Let word processor sort the list and Webcams help in reading

Helpline

October 29, 2001|By James Coates | James Coates,SPECIAL TO THE SUN

Is there a way to alphabetize in Microsoft Word? For example, if I typed a list consisting of the names White, Smith, Jones, etc., how can I put these in alphabetical order?

The ability to sort selected lines in documents is an important tool for many specialized users of word processing software. And as you note, even ordinary folks would like the option of sorting lists either upward or downward from time to time. This allows one to let the word processor do the sorting instead of figuring things out as we type.

The trick resides in the menu called Table at the top of the Microsoft Word display. First, type each entry as a separate line, then select the list using the cursor. Under Table you will find a Sort command that comes up with a choice to sort the list in ascending or descending order.

I'm looking for a Webcam-type of device that could be connected to a computer/monitor so a partially sighted person could focus it on a book and read it from the screen more easily. Most Webcams don't have the necessary focal length or resolution, or they cost too much. Has technology come far enough to help?

You are to be complimented for a wonderful idea to turn a PC monitor into a magnifying tool for reading by sight-impaired people. A growing number of modestly priced USB video cameras boast manual focusing options that permit close-ups sufficient for blowing up type in books or magazines until they are legible by those with partial sight. The new Logitech QuickCam Pro is typical of these video gadgets.

The second part of the equation, as you note, is resolution. Webcams tend to make images for display in small windows on the desktop, which limits the size of the type. To fix this, simply set the computer for a lower resolution, which will make the window take up a larger chunk of the screen as a user scans type.

To change resolution, right-click on the desktop and pick Properties in the pop-up menu. Then pick the Settings tab in the display that comes up. Here you will find a slider to change resolution. You should slide it to the left as far as it will go (probably 640x480 pixels). The resulting display of the video window will cover most of the monitor, creating an excellent tool for this purpose.

To make the display even easier to read, use the Windows Magnifier feature found under the Accessories menu that comes up when you press the Start button and then click on Programs.

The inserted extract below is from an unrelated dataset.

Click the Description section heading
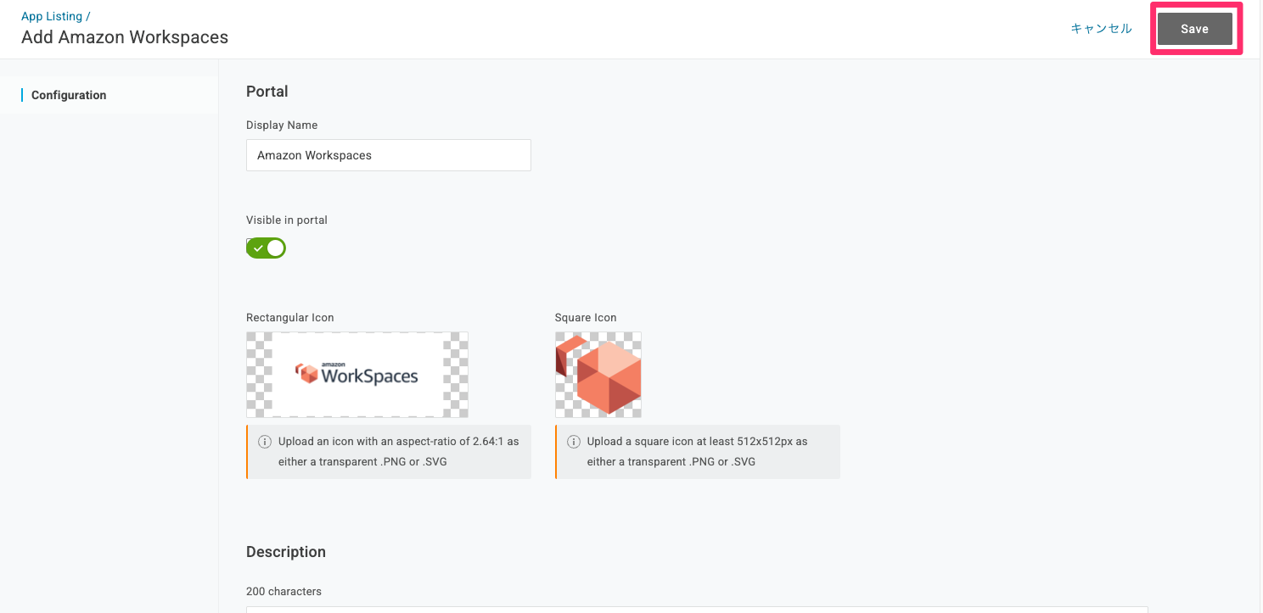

The technical support people at Dell want me to wipe my hard drive and reload everything because I can't get the DVD player on my Pentium III computer to work. I want a simpler solution.

When I try to access the DVD player a message is displayed stating, "A required .DLL file, CINMST32.DLL, was not found." I have looked for the file on the Windows 98 CD but could not locate it. Is there any easy way of doing this, or am I going to have to listen to Dell?

Things aren't as bad as they sound, but you also can't just find that required CINMST32.DLL file and copy it from the Windows CD to your hard drive to fix things.

The problem is that Microsoft stores all of the data on its Windows installation CDs in a compressed format that only gets translated during the course of installing a program. So a simple copy can't be done. But you also needn't endure a "wipe and load," where your hard drive is reformatted and the operating system reinstalled.

Instead, just reload the multimedia features of Windows using the Add/Remove module. Click on My Computer then Control Panel to find the Add/Remove Program software. In the menu this brings up, select Windows Setup. This allows users to add or remove selected parts of the operating system.

In your case scroll down the list of stuff until you find Multimedia. First, remove the software for the DVD player, then you should repeat the process to reinstall it. This will remove the corrupted file in question and replace it with a fresh version.